• _YOUR OBJECTIVE_
Please give back each line below unchanged; none of the pictures should appear.

• _EXTRACTED MATERIAL_
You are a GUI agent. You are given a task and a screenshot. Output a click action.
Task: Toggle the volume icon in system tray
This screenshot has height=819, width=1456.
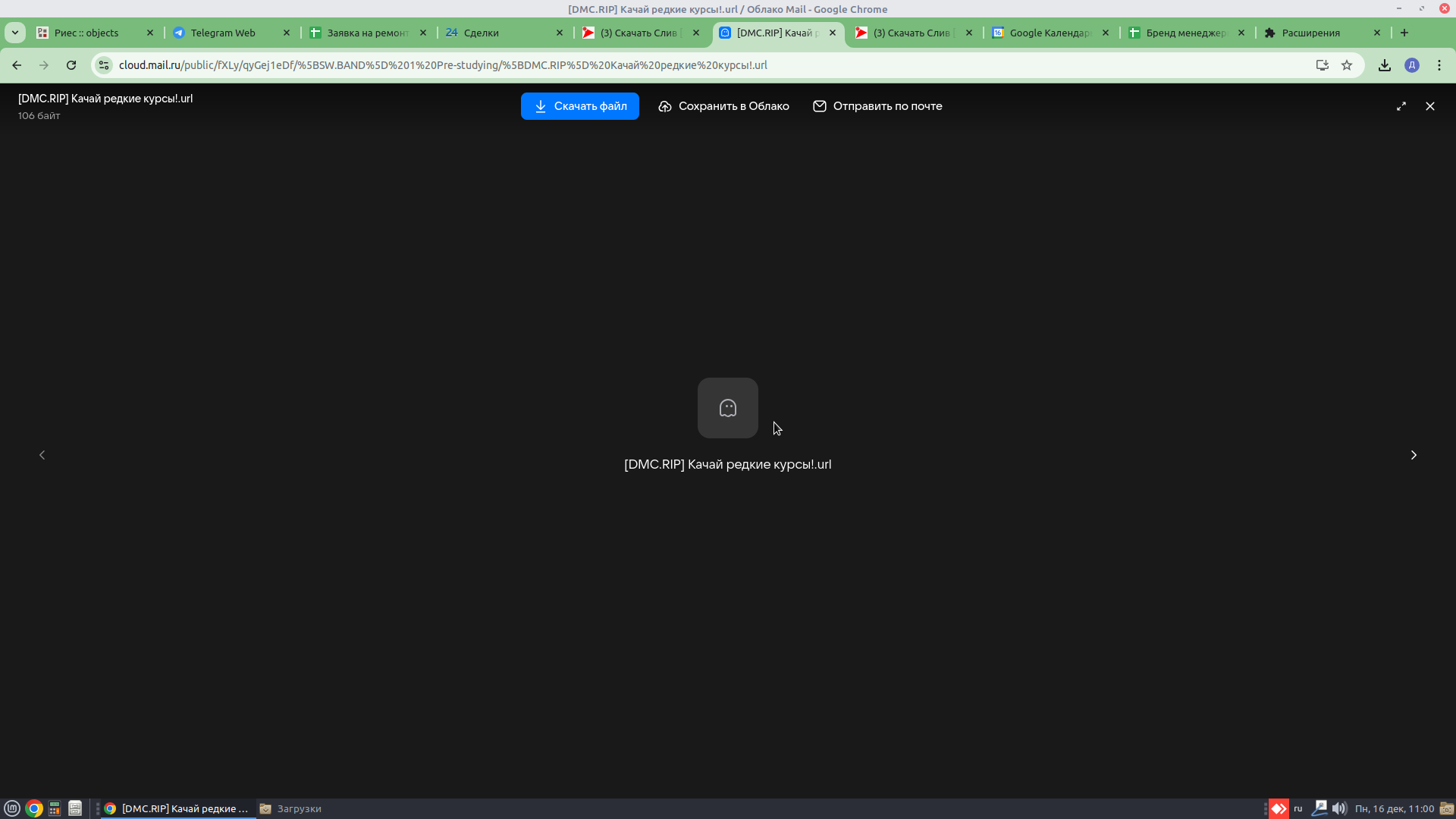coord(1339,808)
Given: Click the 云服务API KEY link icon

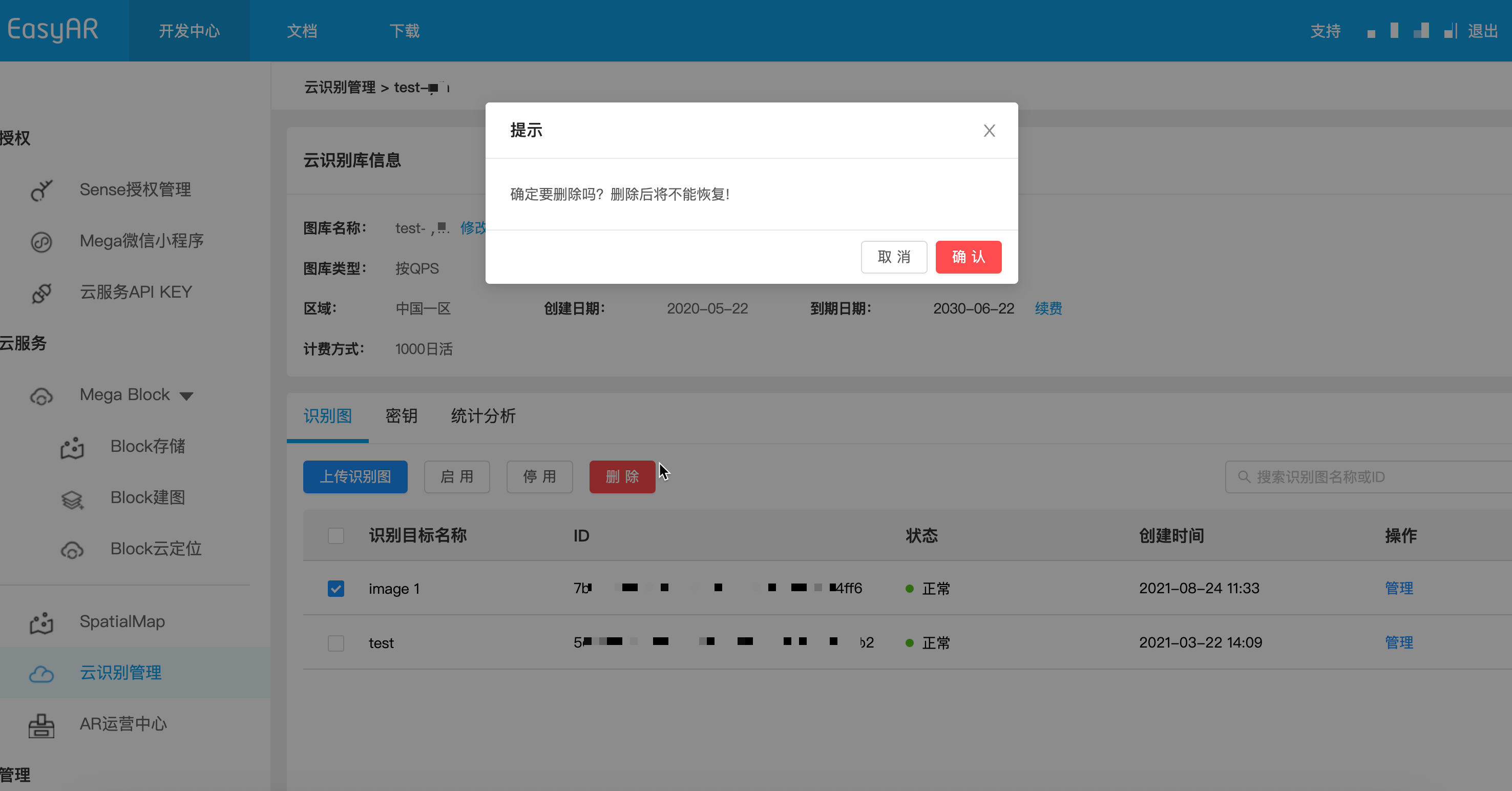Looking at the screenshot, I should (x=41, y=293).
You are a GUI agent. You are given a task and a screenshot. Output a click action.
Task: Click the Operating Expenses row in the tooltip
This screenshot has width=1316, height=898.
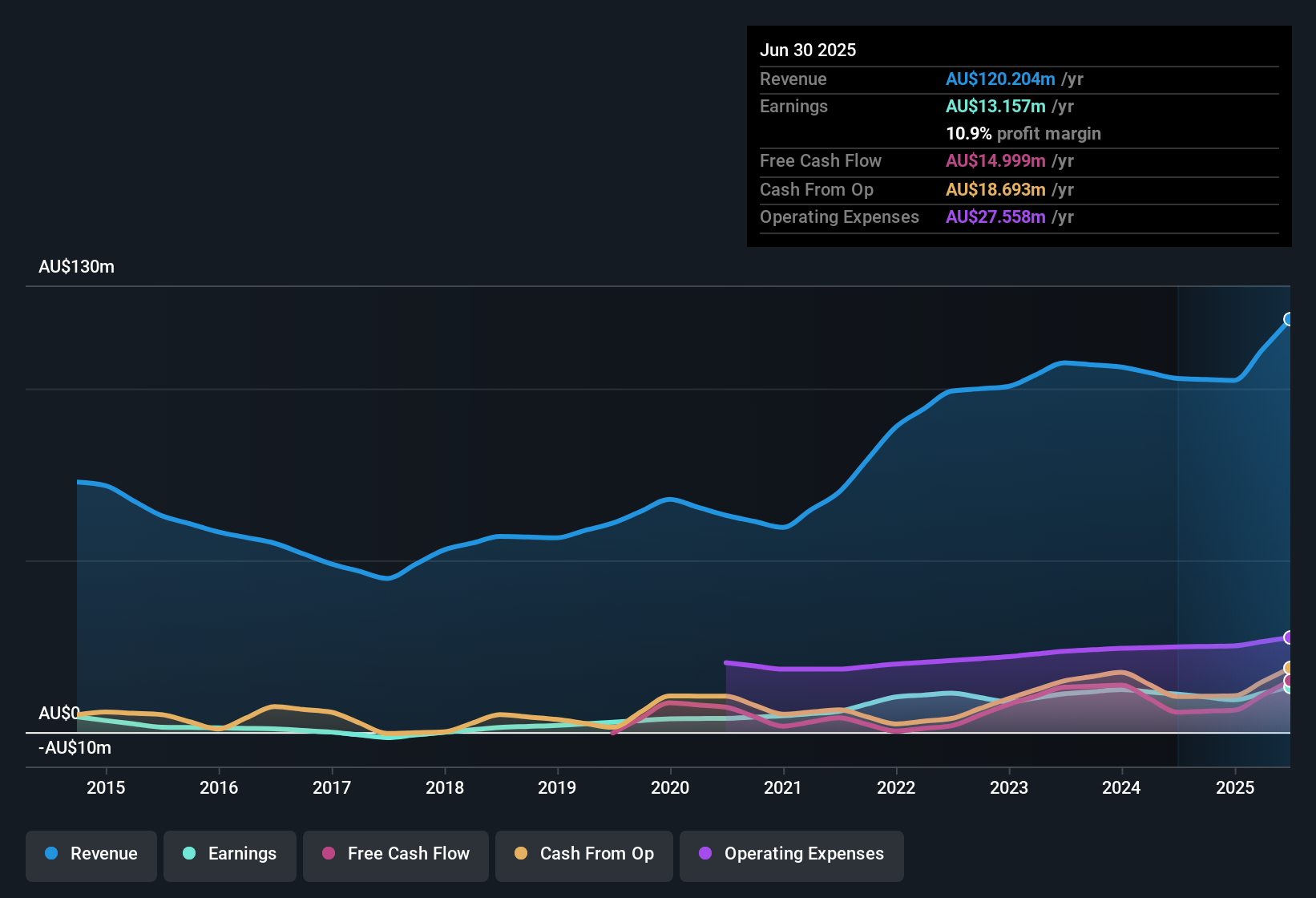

• _YOUR SOLUTION_
You are a GUI agent. You are given a task and a screenshot. Output a click action.
Task: Toggle the volume icon in system tray
This screenshot has height=819, width=1456.
coord(1339,808)
Given: Click the 云服务API KEY link icon

Looking at the screenshot, I should (x=41, y=293).
You are a GUI agent. You are given a task and a screenshot. Output a click action.
Task: Click the Operating Expenses row in the tooltip
This screenshot has width=1316, height=898.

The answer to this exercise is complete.